The structure of human existence, as Edward Farley observes, is that we need things and ideas to live, and yet we can never be fully satisfied. These very needs—for good things and meaningful ideas—compel us to strive and compete with our neighbors, putting us at odds with each other. And we alienate one another not intentionally or with malice, but as a part and parcel of life. If we give in to this tragic structure, throwing our hands up in defeat, we become fatalists. If we try to flee from it by finding security in things or ideas, then eventually we fall into idolatry (Farley 1991). Each and every decision we make can take us toward freedom or idolatry.

The “decisions” I carry forward symbolically to burn are not of cosmic significance, yet when I lose sight of their dimension I risk being consumed by them. They trouble my relationships, alienate me from those I love and even from myself. I need a time of allowing my decisions to lie fallow, a season of fasting from making any life decisions, recognizing the luxury of such a gift of time. The ability to delay decisions, and having time and money at my disposal, is a quality of privilege not shared by all people of the world. Recognizing my relative privilege in this ability to choose and to wait has the sobering effect of readjusting my perspective.

By letting go of my life decisions for a while, they will lose their potency, and I will see them again in their proper scale and scope in the world. For these decisions lead to things and ideas which are necessary for life but which can also slip easily into corruption and idolatry. Such slippage traps me and leaves me cold. This Lenten season I hope to recognize again how we live in the inescapable condition of our finitude, a part of the human situation. Yet we are still called to live toward a sacred horizon, letting go of burdens and watching them burn to ashes, then walking away. Only then may we know for a moment exquisite freedom, transcending both the temptation to secure ourselves with many good things and ideas, and the temptation to give in to fatalistic defeat.
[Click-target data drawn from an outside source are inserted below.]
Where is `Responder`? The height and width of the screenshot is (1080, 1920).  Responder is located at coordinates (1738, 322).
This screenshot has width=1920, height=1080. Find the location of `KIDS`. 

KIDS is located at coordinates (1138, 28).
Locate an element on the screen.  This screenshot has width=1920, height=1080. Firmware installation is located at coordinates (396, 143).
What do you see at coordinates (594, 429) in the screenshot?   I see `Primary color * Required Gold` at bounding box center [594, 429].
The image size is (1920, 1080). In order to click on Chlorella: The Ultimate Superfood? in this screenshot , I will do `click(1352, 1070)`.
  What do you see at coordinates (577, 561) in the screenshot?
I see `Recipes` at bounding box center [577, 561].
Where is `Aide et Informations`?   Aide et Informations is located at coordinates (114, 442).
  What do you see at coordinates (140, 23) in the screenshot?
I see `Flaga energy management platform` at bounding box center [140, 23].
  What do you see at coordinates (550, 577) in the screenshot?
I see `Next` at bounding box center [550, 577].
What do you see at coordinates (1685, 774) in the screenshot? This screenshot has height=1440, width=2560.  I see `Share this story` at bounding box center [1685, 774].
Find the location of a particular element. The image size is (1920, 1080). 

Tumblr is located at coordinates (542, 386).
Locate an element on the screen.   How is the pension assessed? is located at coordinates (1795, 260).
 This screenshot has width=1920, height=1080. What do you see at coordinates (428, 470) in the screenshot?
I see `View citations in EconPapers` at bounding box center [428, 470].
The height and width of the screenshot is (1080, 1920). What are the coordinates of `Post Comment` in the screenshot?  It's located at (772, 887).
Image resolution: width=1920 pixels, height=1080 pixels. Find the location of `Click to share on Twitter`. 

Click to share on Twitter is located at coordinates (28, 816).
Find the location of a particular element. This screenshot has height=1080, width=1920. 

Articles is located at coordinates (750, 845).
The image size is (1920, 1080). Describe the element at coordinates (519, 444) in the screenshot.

The ministers mix the ashes of our burdens with the ashes of last year’s palms, and soften them with water, symbol of both tears and baptism. Our journeys are taken up into the life of Christ and we walk untethered, yet never alone. The touch to my forehead is cool and earthy. I feel grief for our pastor’s leaving, for my losses, for the inescapable human condition. I feel my burdens taken up even as I lay them down. Life’s finitude sears me. I and my burdens are merely ashes floating in freedom.

When I return to my seat, Evie asks her mother, Will the ashes dry? I picture her behind me reaching up and gently touching the wet cross on her forehead. I think of infants. Humans are born with a soft spot just above the hair line. This fontanel is the shape of a cross. If you look carefully you can see a baby’s pulse in the soft cross. The “soft spot” is also remarkably tough. Eventually it will grow together and fuse the bones of the skull to protect more fully the delicate brain. Ashes to ashes. Out of the earth we are shaped: tiny, frail, delicate, and beautiful. And to earth we shall return. Between these times as Christian people we bear the sign of a cross, a sign of finitude, and a sign of hope.

I have attended many Ash Wednesday services. An hour later, after the ashes have been imposed I often find myself forgetting their presence on my forehead. But tonight the cool mud dries slowly, and I feel the cross marking me and claiming me, granting me freedom to let go of what otherwise would only consume me. As I drive into the night, the Lenten wilderness, I breathe deeply. I remember. And I hope.

 

 

Eileen R. Campbell-Reed is Associate Director for the Learning Pastoral Imagination Project at Luther Seminary in St. Paul, Minnesota.

 

 

Works Cited

Saunders, Rev. William. “History of Lent.” Arlington Catholic Herald. 2002. Accessed online 4/5/07: http://www.catholiceducation.org/articles/religion/re0527.html.

Farley, Edward. Good and Evil: Interpreting a Human Condition Minneapolis: Fortress Press, 1991.